Representative Jim Ramstad, a Minnesota Republican, said he would switch from a no vote to a yes vote partly because the legislation includes benefits for one of his top priorities: medical insurance parity for mental health patients, along with "major tax relief."

The changes "caused me to reconsider my position," Ramstad said in a statement. "The revised bill is a recovery bill for the economy and a recovery bill for millions of Americans suffering the ravages of mental illness and addiction."

One eyebrow-raising provision in the revamped bill is the suspension of a 39-cent excise tax on arrows made from natural wood, which had been backed by Senators Ron Wyden and Gordon Smith of Oregon; the tax relief would benefit Rose City Archery in Myrtle Point, Ore., among others. Overall it is estimated to cost taxpayers $2 million in lost revenue over 10 years. Myrtle Point is represented in the House by Peter DeFazio, a Democrat who voted against the bailout plan on Monday.

Not all of the lawmakers who saw items from their "wish-list" included on the bill said it was enough to change their minds.

Representative Brad Sherman, a California Democrat, said the Senate version of the bill contains some tax changes that "aren't too bad," including a system to recoup some of the $700 billion through corporate taxes. Nevertheless, he said he "absolutely" will not change his vote from no to yes and help approve a bad solution to the financial crisis.

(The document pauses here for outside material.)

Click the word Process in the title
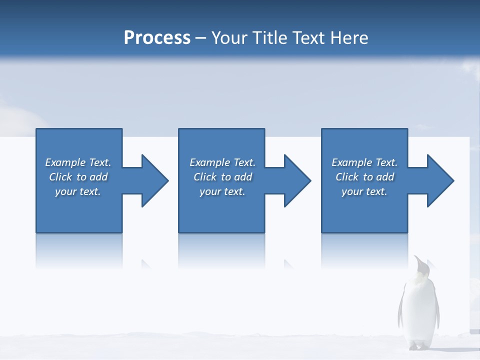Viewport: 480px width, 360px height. (x=157, y=38)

"We don't have to panic. The panic-mongers were to the point of telling people the market would drop 3,000 points and there would be martial law" on Wall Street, Sherman said. "The exaggerated fear-mongering turned out not to be true. We can draft a good bill. There are much better approaches."

Of the three House Democrats from Massachusetts who rejected the package on Monday, Stephen Lynch and William Delahunt both said they would continue to vote no. John Tierney said through a spokesman he was studying it.

Many of the additions to the bill are legislative favorites, particularly a "fix" of the alternative minimum tax. The levy was originally designed to prevent the wealthy from abusing tax exemptions, but inflation over time would move 20 million middle-income taxpayers into that category without the fix.